她说得起劲儿,毫无病弱之态,但谢思葶却满身疲惫,无力回应。1
她垂着头,从徐瑾萱身边经过。
争不过。
她也没有时间,没有命去争了。
……
“啪嗒,啪嗒”
脑袋嗡嗡作痛,她从兜里掏出止疼药,一把塞进了嘴里,很干很苦,可即便苦到作呕,鲜血依旧止不住。
她明白,大限将至。
她可能活不过今晚了。
可她实在不甘心……
凭什么受害者受尽逼迫,作恶者却活得幸福美满?
她捂着鼻尖的血,一步步走向京都最高的瞻天楼。
寒冬的夜雪如刀般割开她的肌肤,雪沾在她的发丝,她恍若一夜白头,苍老如老妪。
回想起这些年来父母和哥哥对她的苛责,徐瑾萱一直以来的挑衅,谭卓渊的变心……
她遥望着天,只觉得天上落下的雪都是她的冤屈。
她要让整个京都知道,她没错。
她撕下裙摆,咬破手指,写下——
致亲人——
“爹,娘,小时候你们常说,我是你们永远的珍宝。哥哥,我喜欢骑马,你经常把我抱上脖子,哄我开心,说会一辈子疼我……”

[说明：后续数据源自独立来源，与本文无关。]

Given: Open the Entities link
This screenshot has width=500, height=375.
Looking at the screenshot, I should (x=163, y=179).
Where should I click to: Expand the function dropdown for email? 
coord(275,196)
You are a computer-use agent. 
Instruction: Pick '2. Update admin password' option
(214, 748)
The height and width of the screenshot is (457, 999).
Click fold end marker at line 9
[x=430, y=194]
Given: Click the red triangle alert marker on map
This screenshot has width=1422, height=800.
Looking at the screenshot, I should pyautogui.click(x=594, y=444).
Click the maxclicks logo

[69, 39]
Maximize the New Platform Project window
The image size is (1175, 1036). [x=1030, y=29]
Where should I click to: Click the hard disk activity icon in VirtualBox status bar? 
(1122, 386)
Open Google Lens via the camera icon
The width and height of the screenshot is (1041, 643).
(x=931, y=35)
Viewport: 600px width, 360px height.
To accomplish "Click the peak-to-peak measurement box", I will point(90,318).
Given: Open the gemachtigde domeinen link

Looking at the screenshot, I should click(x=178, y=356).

“但我不明白,为什么徐瑾萱来了之后,你们就像变了个人?”
“我做什么都是错,什么都要让给徐瑾萱,我不愿意就是不懂事,就是恶毒——”
“我的伴读名额,我的心头血,甚至我的未婚夫……我真想知道,你们为了一个真正恶毒的人,逼死亲女儿,亲妹妹时,会是什么感受?”
还有谭卓渊——
寒风呼啸,谢思葶僵硬很久,手指滴下的血都结了冰。
良久,她才颤抖着继续咬破手指,一字一字写下:“谭卓渊,你的‘博爱’,我要不起……如果有来世,我再也不愿遇见你。”
风雪更大了,瞻天楼上的灯笼摇摇晃晃,即将熄灭。
她顾不上擦掉不断奔涌的鼻血,把徐瑾萱这些年做过的种种,一笔一画复写在瞻天楼上。
然后,补上最后的遗言——
“哪怕世间无人爱我,但我也不曾伤过任何人。”
“咚,咚——”
远处,寺庙敲响了凌晨的钟声,新的一天到来了。
谢思葶望着天边,漆黑的夜幕,像一张望不见底的恐怖巨兽黑洞。
没关系,反正闭上眼,就什么都不知道了。
她爬过瞻天楼的护栏,在最后一道钟声落幕时,猛地跳下——
“再见,这个毫无留恋的人间……”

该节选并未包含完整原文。